Teresita Fernandez at Lehmann Maupin
By James Trainor
If Louis Comfort Tiffany had ever entertained the improbable notion of designing a stainedglass waterslide, it might have looked something like Teresita Fernandez's Waterfall (2000), an elegant wave-shaped ramp made up of translucent horizontal bands of pearlescent plastic cascading floorward from a height of 12 feet. With its tremendous yet brittle mass possessing all the delicate malevolence of a tropical cataract or the perfect ocean breaker, Waterfall was the centerpiece of Fernandez's first solo show at Lehmann Maupin, in which she used glass or glass-like substances to explore the more lush and luminous aspects of Minimalism.
In all, the artist arranged an ensemble of four sculptural works that allude to natural substances or phenomena (water, wind, sand) while remaining abstract enough to act directly upon the senses of the observer. Dune (2002), an aerodynamic zigguratlike object, functioned as a sort of torqued backstop for the arrested fluidity of Waterfall. On closer inspection, Dune revealed itself not as a single object but rather as a myriad of tiny glass balls refracting the ambient light differently according to the angle of view, the array contained by an ascending series of tiered aluminum trays. As a sculpture, Dune looked like a miniaturized retro-futurist Miami Beach resort (Fernandez is a native Floridian), featuring banks of stacked balconies and a curvaceously swept-back profile. As an optical experience, with its beaded flanks appearing sometimes buff colored, other times a pale aqua, Dune simulated the miragelike effects produced by the convergence of brilliant light, water and a multitude of sand grains.

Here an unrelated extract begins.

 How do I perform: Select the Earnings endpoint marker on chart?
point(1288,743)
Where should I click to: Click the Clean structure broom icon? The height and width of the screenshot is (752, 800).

The phenomenon of a mass of distinct elements perceptually coalescing into a mutable whole was embodied again in Passerby and 7:42 P.M. (both 2002), two related wall pieces meant to describe neither a substance nor an object but rather the atmospheric conditions of a particular place and time of day—presumably a balmy summer evening. Composed of hundreds of individually hued acrylic cubes seemingly blown scattershot across the wall, the azure swarm seemed to have briefly alighted upon the vertical surface, poised to reverse direction or disperse altogether. Fernandez's ability to use real or ersatz glass in a manner that is closely analogous to, yet gracefully abstracted from, nature, is the key to the understated pleasures of her work. She manages to tease from her prismatic materials a breathable organic life while carefully skirting the merely decorative.